How I Survived Netflix (No, I Won’t Be Going Back!)
Ah Netflix, how I've loved it and I've hated it over the last seven years. The once popular "you rent DVDs, we ship them to your home" service has taken a brutal beating over recent membership fee increases and then today, their stock price dropped due to continuing customer dissatisfaction.
I was captivated with Netflix in the beginning and I was one of the many customers who opted for the "3-at-a-time" plan. I guess I had more time on my hands then, because I would watch and I would watch and I would send them back as quick as I got them. However, I started to notice there would be several new releases that weren't available; sadly, that's how it has always been. For example, if you want to rent Bridesmaids right now (and I highly recommend you do), you better plan on a trip to your local DVD rental place if you want it. Netflix has a problem with keeping copies of new movies in stock and if you are lucky enough to get what you want, it may take a lot longer than you think. Normally, my DVDs would arrive from a distribution center in Bowling Green and it would take sometimes not even two days to receive my content. But when you dig into the vast library for a rare film, you may wait and your DVD may come from as far away as Michigan(?) Or when it finally arrives it may look like this:
A DVD smashed to pieces! Well, not always in a billion pieces, but it would so up so cracked or broken, it would be non-watchable. That's when the "how many copies do they actually have?" question comes into the fray. I personally never had a issue with sending a cracked or broken DVD back without a replacement, but if they don't have a replacement, they will send you what's next in your queue or list of what you want to rent.

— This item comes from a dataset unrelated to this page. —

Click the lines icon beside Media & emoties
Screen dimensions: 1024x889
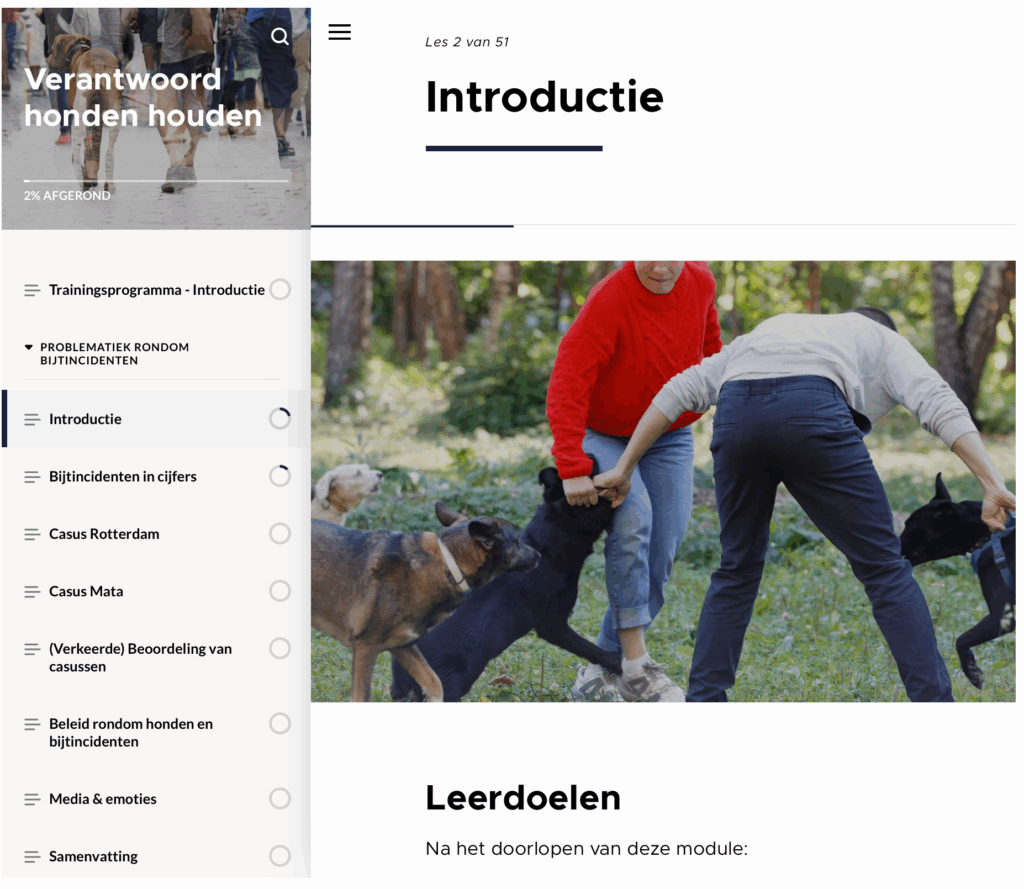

Now naturally, other companies, including established rental places like Blockbuster, decided to get in on the direct shipping rentals to homes game. And since Netflix eventually offered streaming video, other streaming services, like Hulu, started to crowd the market. I just can't understand why Netflix, now an old kid on the block, just had to raise their membership rates. I found myself going back and forth on "2-at-a-time" to "1-at-a-time" to "streaming only" memberships. The streaming only membership is a slippery slope; you will definitely NOT find new releases and certain titles are not always available for streaming. So what's the use?
Just this past week, Netflix Co-Founder and CEO, Reed Hastings sent all of Netflix's members and former members (hello!) an "apology and explanation". Oh, now I felt special, NOT! It was really a platform for Hastings to explain the new Netflix plans. Either you rent or you stream, no more hogging. The company is so ambitious, they are launching an entirely new site, Qwikster, exclusively for their customers who still want their DVDs delivered by mail. Yeah, more confusion. No wonder I bailed.
What do you think? What rental method do you think works better?